А надо всем этим летали голуби.
Странствующие голуби издавна были частью североамериканской экосистемы. Предки странствующих голубей ответвились в ходе эволюции от своих ближайших ныне живущих родственников, полосатохвостых голубей, не позднее 10 миллионов лет назад. Странствующие и полосатохвостые голуби пережили все перипетии ледниковых периодов по разные стороны от Скалистых гор – странствующие голуби на востоке, полосатохвостые на западе. В их рацион входили семена плодокормовых растений – желуди, буковые орешки, мелкие лесные орехи, в общем, все, что удавалось найти. Два вида голубей экологически были похожи, но у них имелось одно существенное различие: странствующие голуби жили огромными популяциями.
Прибыв в Северную Америку, европейцы обнаружили голубиные стаи буквально из миллиардов особей. Первым европейцем, увидевшим странствующего голубя, был Жак Картье, и произошло это в 1534 году. Картье, исследовавший восточное побережье Канады, заметил на острове, который сейчас называется остров Принс-Эдуард, «бессчетное множество лесных голубей»[13]. Пролет стаи странствующих голубей над поселением мог продолжаться несколько дней, и в это время «дневной свет тускнел, словно при частичном солнечном затмении», а «помет падал хлопьями, весьма напоминавшими мокрый снег»[14].

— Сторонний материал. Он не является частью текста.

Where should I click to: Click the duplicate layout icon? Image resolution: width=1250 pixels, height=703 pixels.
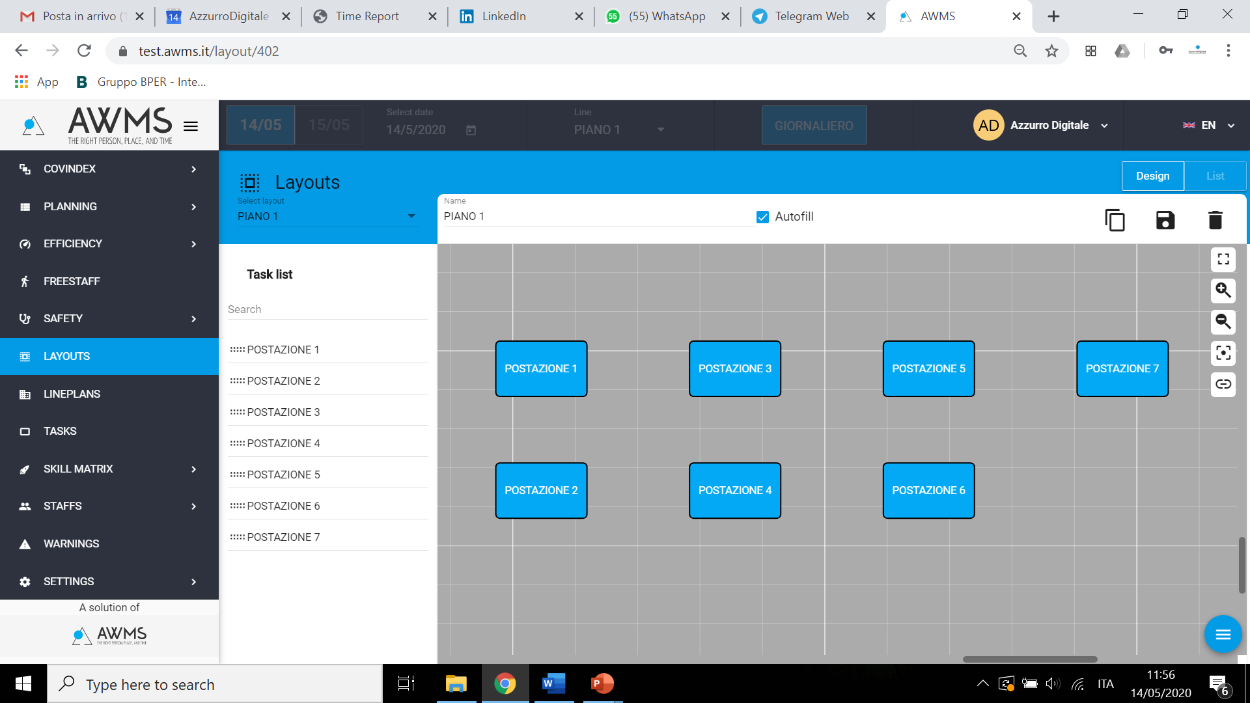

Странствующие голуби представляли собой экологическую силу, с которой приходилось считаться. Их стаи перелетали из леса в лес и сжирали все на своем пути. В местах гнездовий на одном дереве могло быть пятьсот гнезд. Когда голуби бросали гнезда – а делали они это все одновременно в конце поры гнездования, – на земле в лесу оставался толстый слой помета, а деревья стояли голые и поломанные. Странствующие голуби душили леса – и при этом перезапускали экологический цикл, оставляя на месте зрелого леса простор для молодой поросли.
Неловко признаваться, но про странствующих голубей я узнала только в аспирантуре. Мой первый исследовательский проект по древней ДНК ставил целью выяснить, был ли додо разновидностью голубя, как предполагали некоторые, или отдельной линией – близким родственником голубей. Чтобы ответить на этот вопрос, мне нужна была ДНК додо, и я рассчитывала получить разрешение отпилить крошечный кусочек кости знаменитого додо из музея естественной истории при Оксфордском университете. Для куратора зоологических коллекций Малгоси Новак-Кемп, женщины хрупкой, но темпераментной, каждый экспонат составлял предмет колоссальной гордости. Малгося, конечно, была не прочь, чтобы экспонаты послужили науке, однако ей претила мысль, что кто-то будет сверлить в них дырки. Согласившись помочь мне с исследованием, она потребовала, чтобы я, прежде чем получить разрешение буравить додо, продемонстрировала ей свое мастерство (уж какое есть) на менее ценных мертвых птицах.